An introduction to Model-Based Systems Engineering

This area focuses on utilizing modern Model-Based Systems Engineering (MBSE) techniques for the integrated design, analysis and control of mechatronic systems. The studied models include architectural models, requirement and specification models, behavioural and simulation models, analysis and testing models, and modeling tool integration. Additionally, the system engineering aspect emphasizes integrated design and co-optimization for mechatronic systems.
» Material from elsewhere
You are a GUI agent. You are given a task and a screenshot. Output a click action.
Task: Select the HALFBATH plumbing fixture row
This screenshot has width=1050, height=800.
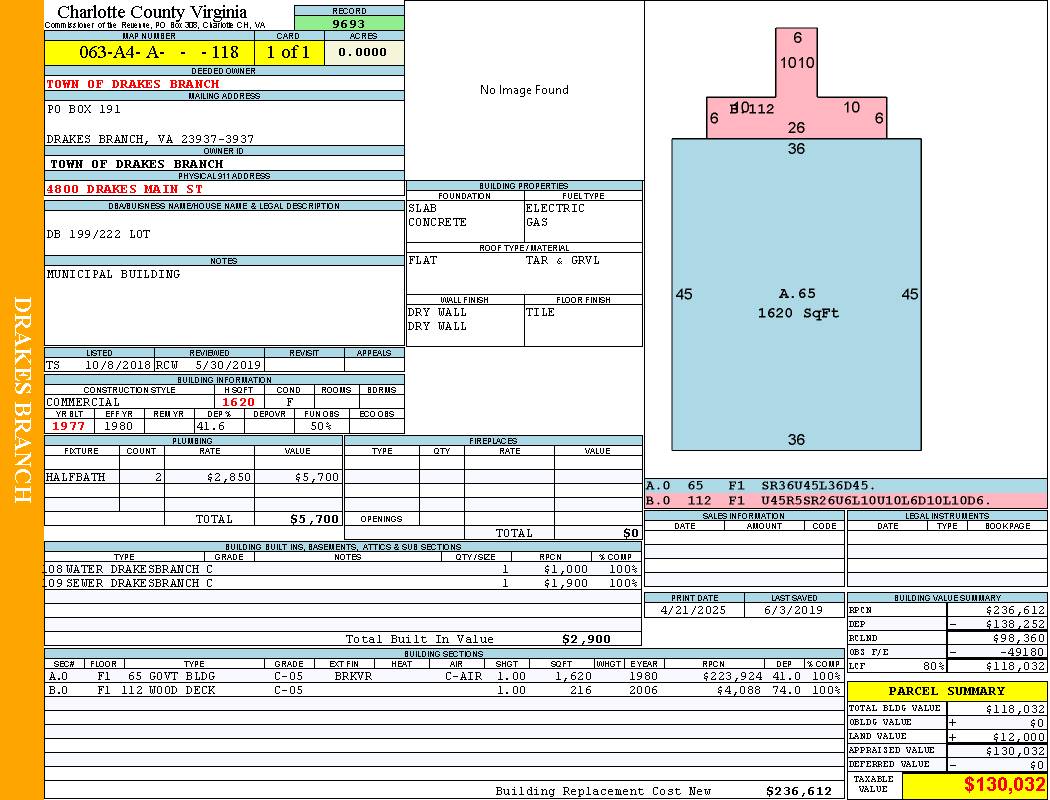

Our key strengths in this area include analysis and optimization of architectural and development models, formal verification of systems with uncertainties, safety and security, co-design of mechanical structures, control systems, and embedded implementations, design for sustainability, and exploitation of AI technologies.

About the research

Our work with MBSE includes the following directions:

  • Rigorous Systems Engineering develops a formal language framework for systems engineering of heterogeneous systems. A major focus is on contract theory and tools for reliability analysis and formal verification. The method especially considers systems with uncertainties and is supported by a software tool (SMP-tool).
  • Applications and innovations of formal models and methods (e.g. finite state automata, hybrid automata, the Markov decision process, temporal logic, model checking and discrete-event systems) to facilitate the architectural modeling, analysis, and optimization of cyber-physical systems.
  • Integrated design and co-optimization of mechatronic systems, including mechanical structure, control algorithms and embedded implementation.
  • Model-based safety and security analysis based on industrial standards, such as ISO26262 and SOTIF.
  • The integration of learning-based methods (e.g. deep reinforcement learning and automata learning) and traditional search-based methods (e.g. model checking and combinatorial optimization) for the verification, testing, optimization, and supervisory control of discrete-event processes.
  • Automation of software integration, testing, deployment and operations (DevOps) through the product lifecycle.

Research roadmap

  • Extend and refine research results on Rigorous Systems Engineering.
  • Improve the studies on architectural modeling, analysis and optimization for autonomous vehicles and trustworthy cyber-physical systems.
  • Integrate AI methods into our development process to make our methods efficient for large-scale problems with big data and uncertainties.
  • Promote our own tools, both to the scientific community and to industrial users.
  • Open the research direction on the integrated design and co-optimization of high performance and intelligent electric vehicles.
  • Apply MBSE to new research areas through collaboration, such as intelligent transportation systems, smart manufacturing, and collaborative robotics.

Projects

SALIENCE4CAV

The project is focused on safety assurance for CAVs (Connected automated vehicles) within an iterative development process supporting continuous deployment.

ADinSOS

The project is focused on the development of innovative methods and techniques for managing the anomalies of AI centric automated-driving systems.